Parker officially becomes a Hall of Famer
Parker "officially" becomes a Hall of Famer. There's no need for a vote because Bill Simmons says it is so. If you want to truly know how big Bill's ego is, just look at the wording of this sentence. He doesn't say "he thinks" Parker is a Hall of Famer nor does he use any type of lack of 100% certainty in this sentence, he says Parker is "officially" a Hall of Famer. Apparently Bill believes his opinion is more official than the actual vote that would put Parker in the Basketball Hall of Fame. Why is there even a need for a vote? Bill says Parker is in, so he's in.

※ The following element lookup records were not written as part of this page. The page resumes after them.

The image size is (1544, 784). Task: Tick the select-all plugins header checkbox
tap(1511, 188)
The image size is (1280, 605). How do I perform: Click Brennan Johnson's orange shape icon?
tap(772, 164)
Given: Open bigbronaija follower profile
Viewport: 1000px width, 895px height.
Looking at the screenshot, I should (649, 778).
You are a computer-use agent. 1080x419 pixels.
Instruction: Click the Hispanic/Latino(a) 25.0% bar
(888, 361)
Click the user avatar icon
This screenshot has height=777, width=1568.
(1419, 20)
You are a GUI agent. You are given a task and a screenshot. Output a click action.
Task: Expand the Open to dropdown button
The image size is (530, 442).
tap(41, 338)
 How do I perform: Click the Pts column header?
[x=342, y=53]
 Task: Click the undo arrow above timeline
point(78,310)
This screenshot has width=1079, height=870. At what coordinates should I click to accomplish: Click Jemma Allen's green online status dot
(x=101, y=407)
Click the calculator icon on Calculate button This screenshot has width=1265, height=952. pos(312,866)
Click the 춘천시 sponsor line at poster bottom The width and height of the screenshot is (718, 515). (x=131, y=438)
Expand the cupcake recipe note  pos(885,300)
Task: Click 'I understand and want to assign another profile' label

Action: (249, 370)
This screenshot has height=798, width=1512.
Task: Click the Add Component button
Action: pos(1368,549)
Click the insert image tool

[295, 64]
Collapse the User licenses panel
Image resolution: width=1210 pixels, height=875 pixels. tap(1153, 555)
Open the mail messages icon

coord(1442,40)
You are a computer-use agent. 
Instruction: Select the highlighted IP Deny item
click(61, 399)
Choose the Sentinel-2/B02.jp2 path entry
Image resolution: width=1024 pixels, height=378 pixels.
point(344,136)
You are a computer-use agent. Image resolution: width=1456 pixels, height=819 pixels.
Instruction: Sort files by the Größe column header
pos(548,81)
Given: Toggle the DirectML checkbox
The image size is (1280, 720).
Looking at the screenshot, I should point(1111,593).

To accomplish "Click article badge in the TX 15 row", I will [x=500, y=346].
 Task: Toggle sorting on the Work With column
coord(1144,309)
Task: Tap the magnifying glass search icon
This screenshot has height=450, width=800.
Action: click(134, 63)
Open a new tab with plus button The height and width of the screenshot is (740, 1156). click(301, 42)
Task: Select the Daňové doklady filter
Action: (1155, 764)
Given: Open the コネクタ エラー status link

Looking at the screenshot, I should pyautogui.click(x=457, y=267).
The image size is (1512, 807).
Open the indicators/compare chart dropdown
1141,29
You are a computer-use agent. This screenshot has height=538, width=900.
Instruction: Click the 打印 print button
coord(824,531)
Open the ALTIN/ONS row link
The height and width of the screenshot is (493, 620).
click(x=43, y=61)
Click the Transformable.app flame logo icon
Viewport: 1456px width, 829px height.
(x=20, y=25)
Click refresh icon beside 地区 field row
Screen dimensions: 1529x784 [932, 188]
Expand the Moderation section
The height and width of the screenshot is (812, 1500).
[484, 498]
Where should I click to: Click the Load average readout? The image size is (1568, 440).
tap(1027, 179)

and the league's best point guard;
Or until Parker gets hurt and Bill states Rondo is the NBA's best point guard, sort of like what Bill did when Chris Paul got hurt and he proclaimed Rondo the NBA's best point guard.
you'll be suffocated by a never-ending slew of gushing stories about
chemistry, teamwork, precision, unwavering loyalty and everything else
that made The Duncan Show so special these last 16 years.
Well, for about 12 hours.
After that, everyone's attention would shift to questions like "Is Miami
gonna blow it up?" and "Where's LeBron going in a year?" and "Who's
signing Dwight?" and "Is Chris leaving the Clippers?" and every other
sexy story line that never ends up being about the San Antonio Spurs.
Guess which network will be the leader in ignoring the Spurs and asking these questions? Bill's very own employer, ESPN. "First Take" and "SportsCenter" will lead the way in anticipating and creating offseason NBA storylines just like Bill believes will be created. The people who pay Bill a great sum of money are the same people who Bill believes won't give the Spurs their due.
Just know that, if/when it plays out that way, Popovich's crew will lay
in the weeds like always: steering clear of the limelight, saying
nothing, subtly tinkering with their nucleus, preparing to defend their
fifth title, hoping people will continuing talking about anyone else but
Basically this television show will be renewed for a few more seasons? Because the Spurs are just like a television show.
Even if that sounds boring … we know better.
Yes "we" know better. Speaking of "boring" wouldn't that be an accurate description of a two-part column where the author pretends a sports team is a television show and uses 36 YouTube videos to prove his point?
Of course, who am I to argue with a guy who can "officially" put an active NBA player in the Hall of Fame despite not having a Hall of Fame vote.